Albertans kicked back an average of 86.2 litres of beer per person in 2011
Troy Media – by ATB Financial
Yesterday we pointed out that wine consumption of Albertans has skyrocketed over 1,000 per cent since 1950, from 1.4 to 16.2 litres per person annually.
However, the same cannot be said for wine’s somewhat less sophisticated bar room sister – beer.
According to Statistics Canada, Albertans kicked back an average of 86.2 litres of beer per person in 2011. That’s almost unchanged from the 88.5 litres per person recorded back in 1950. The most voracious beer drinkers in Canada are in the Yukon, at a frothy 136.8 litres per person. Interestingly, the least likely beer drinkers are right next door in the Northwest Territories, at a mere 73.2 litres.
The chart shows Alberta’s beer consumption rising modestly during the 1960s and 1970s, during a period in which the province was removing some of its very restrictive rules around selling and serving alcohol. (It wasn’t until 1967 that men and women were allowed together in “beverage rooms”!)
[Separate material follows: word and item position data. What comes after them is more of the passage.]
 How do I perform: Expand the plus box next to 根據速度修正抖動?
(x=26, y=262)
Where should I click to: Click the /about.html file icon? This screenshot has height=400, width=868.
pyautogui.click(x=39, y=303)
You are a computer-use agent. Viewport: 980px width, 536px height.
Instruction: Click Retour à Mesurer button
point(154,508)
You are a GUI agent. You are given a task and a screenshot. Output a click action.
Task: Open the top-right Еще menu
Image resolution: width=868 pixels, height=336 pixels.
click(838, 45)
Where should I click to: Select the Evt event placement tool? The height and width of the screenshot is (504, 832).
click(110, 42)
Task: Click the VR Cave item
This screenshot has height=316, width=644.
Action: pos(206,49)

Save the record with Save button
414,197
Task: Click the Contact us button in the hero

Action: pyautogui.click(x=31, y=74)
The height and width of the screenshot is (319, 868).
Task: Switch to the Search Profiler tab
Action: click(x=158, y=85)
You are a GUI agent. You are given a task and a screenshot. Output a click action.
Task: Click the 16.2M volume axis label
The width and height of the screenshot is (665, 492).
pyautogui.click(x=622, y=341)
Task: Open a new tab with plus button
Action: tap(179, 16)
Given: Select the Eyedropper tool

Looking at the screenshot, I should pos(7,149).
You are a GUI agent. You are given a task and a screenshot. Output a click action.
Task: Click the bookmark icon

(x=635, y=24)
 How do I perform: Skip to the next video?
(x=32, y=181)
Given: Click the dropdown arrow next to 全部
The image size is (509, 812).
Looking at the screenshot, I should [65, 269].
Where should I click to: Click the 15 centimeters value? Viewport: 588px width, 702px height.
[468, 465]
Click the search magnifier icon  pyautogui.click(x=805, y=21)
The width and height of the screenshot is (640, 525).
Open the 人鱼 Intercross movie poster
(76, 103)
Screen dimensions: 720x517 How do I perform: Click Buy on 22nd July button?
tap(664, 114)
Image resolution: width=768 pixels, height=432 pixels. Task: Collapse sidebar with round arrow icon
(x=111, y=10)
The most striking feature of the graph is the pronounced drop in beer consumption in 1981, when Albertans were able to swig back only 72 litres per person. That year was marked by a beer strike in the province, and imported or out-of-province beers were less common.
Given the number of craft beer markets and specialized products cropping up throughout Alberta lately, it appears that tastes in beer are becoming more discerning. Albertans still like their brew, but they may be appreciating quality over quantity.